I have a simple dataframe:
import pandas as pd
import numpy as np
df = pd.DataFrame(columns = ['name', 'last', 'test_num', 'grade'])
df = df.append({'name': 'name_a',
'last': 'last_a',
'test_num': 1,
'grade': 90},
ignore_index=True)
df = df.append({'name': 'name_a',
'last': 'last_a',
'test_num': 2,
'grade': 100},
ignore_index=True)
df = df.append({'name': 'name_a',
'last': 'last_a',
'test_num': 3,
'grade': 95},
ignore_index=True)
df = df.append({'name': 'name_a',
'last': 'last_b',
'test_num': 1,
'grade': 50},
ignore_index=True)
df = df.append({'name': 'name_a',
'last': 'last_b',
'test_num': 2,
'grade': 55},
ignore_index=True)
df = df.append({'name': 'name_b',
'last': 'last_b',
'test_num': 1,
'grade': 90},
ignore_index=True)
df = df.append({'name': 'name_b',
'last': 'last_b',
'test_num': 2,
'grade': 100},
ignore_index=True)
df.head(10)
output:
name last test_num grade
0 name_a last_a 1 90
1 name_a last_a 2 100
2 name_a last_a 3 95
3 name_a last_b 1 50
4 name_a last_b 2 55
5 name_b last_b 1 90
6 name_b last_b 2 100
I want to create a new dataframe with the following values:
name last
0 name_a last_a
1 name_a last_b
2 name_b last_b
I have tried to use groupby:
df2 = df.groupby(['name', 'last'])['name', 'last']

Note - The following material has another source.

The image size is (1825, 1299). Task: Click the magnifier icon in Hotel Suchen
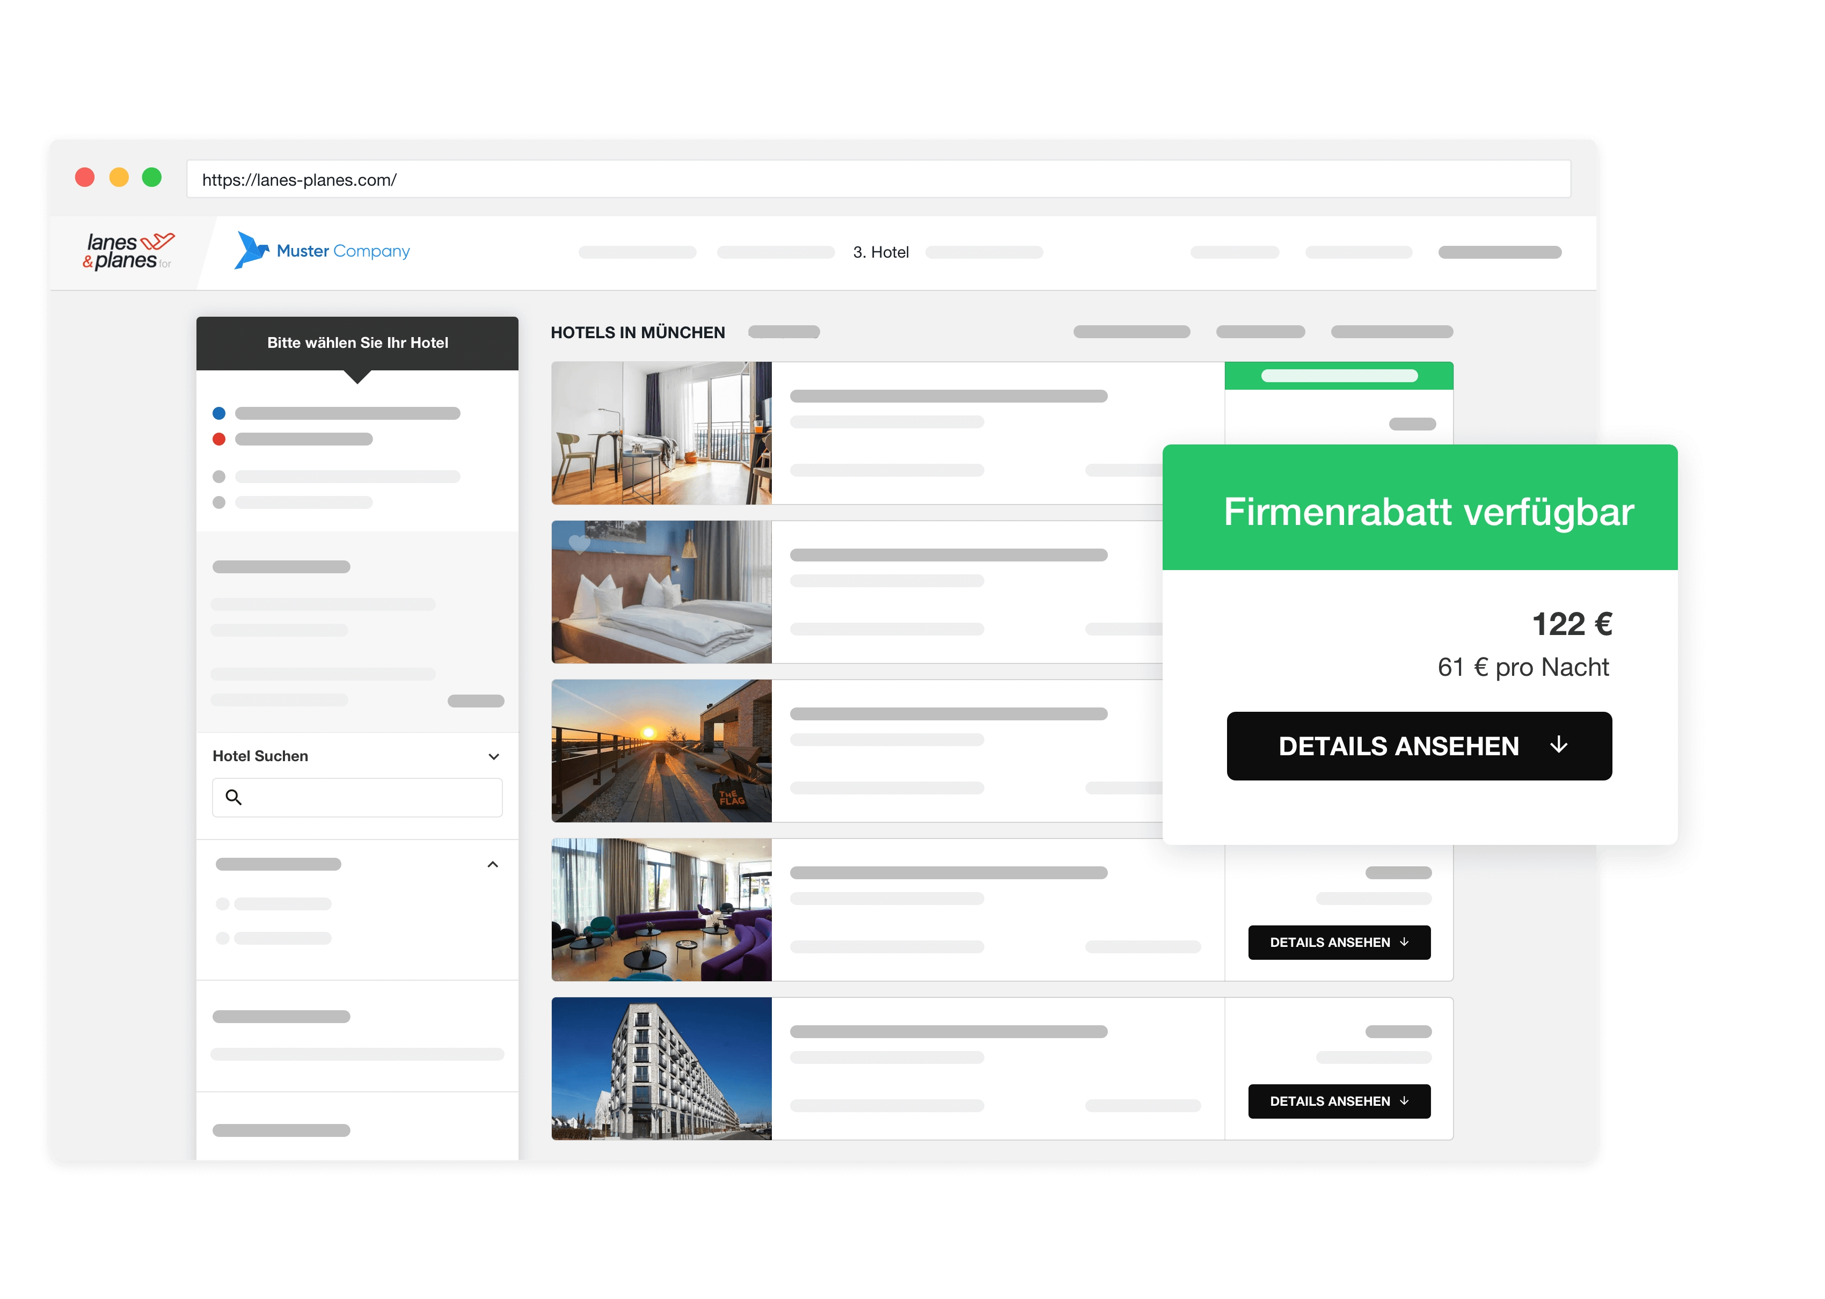[234, 797]
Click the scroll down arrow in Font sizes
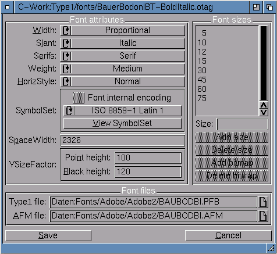This screenshot has height=254, width=277. [264, 112]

but the return result is pandas.core.groupby.generic.DataFrameGroupBy
How can I get the output I want as pandas.core.frame.DataFrame
?
CodePudding user response:
You can use nth(0)
, head(1)
, tail(1)
, first()
or last()
to get one row in groupby object
df2 = df.groupby(['name', 'last'], as_index=False)[['name', 'last']].nth(0)
print(df2)
name last
0 name_a last_a
3 name_a last_b
5 name_b last_b
CodePudding user response:
You can try to concat
your grouped dataframe to convert it to DataFrame
df3 = pd.concat(dict(iter(df2)).values())